→ Exercise description
Restate word for word the lines from the one bearing "Given: Click the search magnifier icon button" through the end of the entries below, and leave every picture out.

→ Material provided
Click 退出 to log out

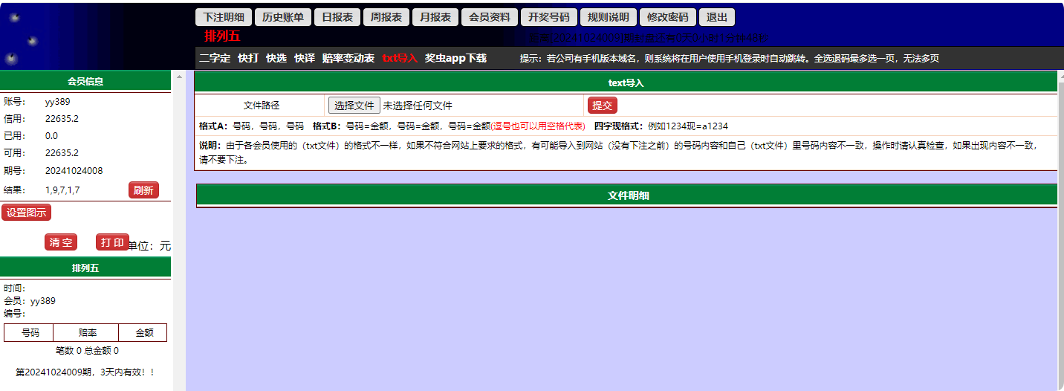[717, 17]
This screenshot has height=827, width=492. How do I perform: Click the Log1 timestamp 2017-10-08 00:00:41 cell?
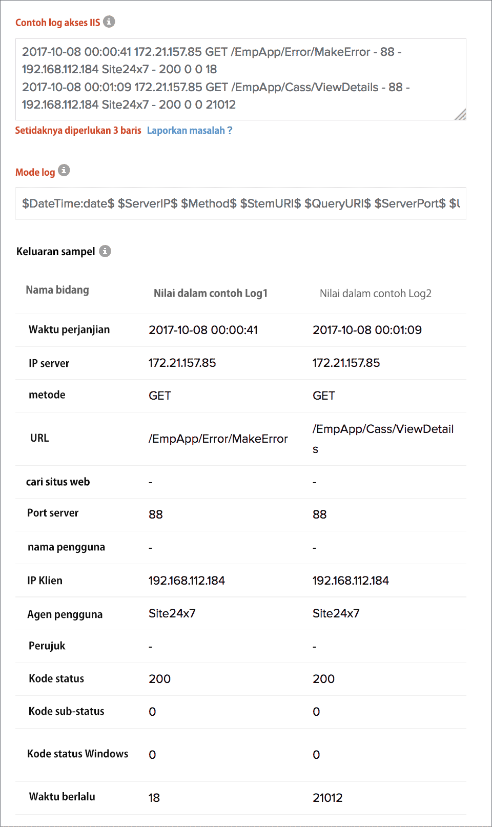coord(203,330)
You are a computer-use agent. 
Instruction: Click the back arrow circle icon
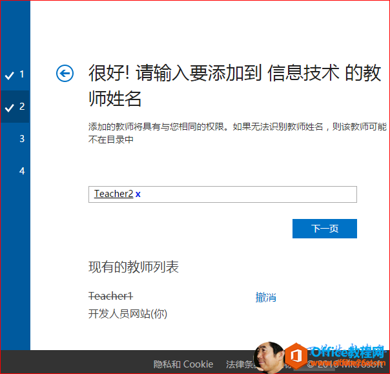(65, 74)
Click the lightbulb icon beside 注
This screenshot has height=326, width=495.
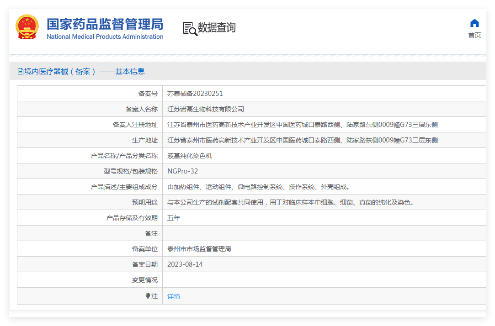(x=148, y=296)
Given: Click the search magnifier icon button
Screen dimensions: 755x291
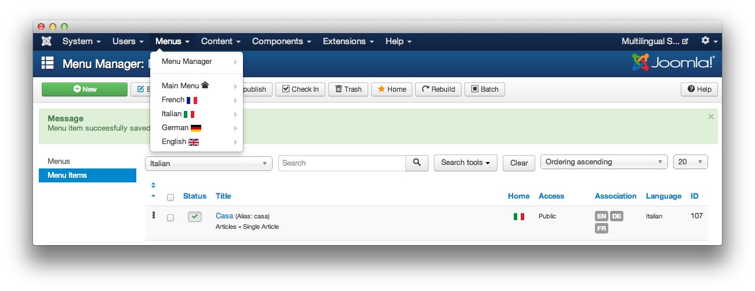Looking at the screenshot, I should (416, 163).
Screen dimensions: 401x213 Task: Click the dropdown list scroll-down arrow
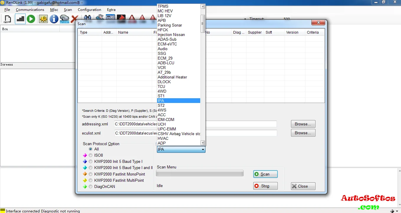pyautogui.click(x=203, y=143)
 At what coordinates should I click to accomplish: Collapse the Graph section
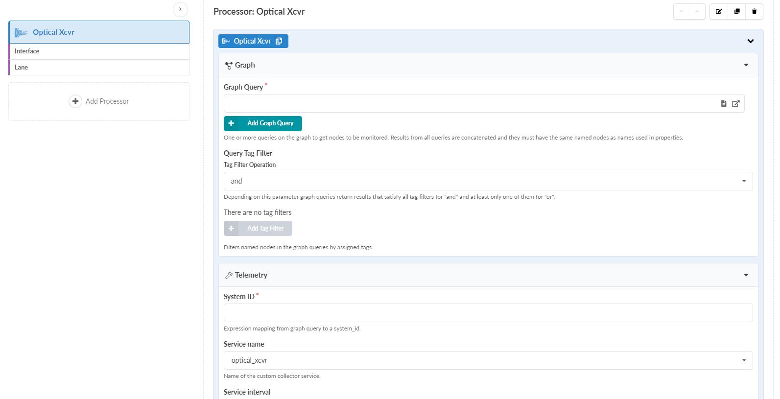coord(746,65)
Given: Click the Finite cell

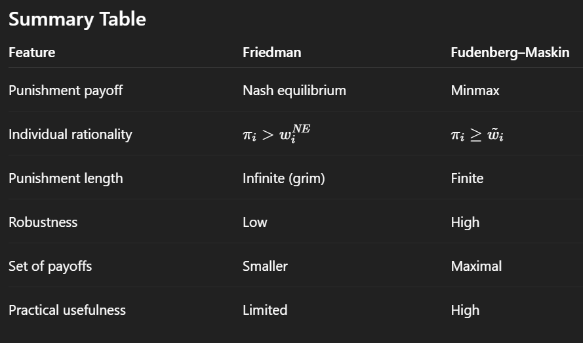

→ Response to the exercise
Given: Click the search magnifier icon button
Screen dimensions: 755x291
Looking at the screenshot, I should (416, 163).
Screen dimensions: 401x213 Task: Click the dropdown list scroll-down arrow
pyautogui.click(x=203, y=143)
 At what coordinates should I click to accomplish: Collapse the Graph section
coord(746,65)
Given: Click the Finite cell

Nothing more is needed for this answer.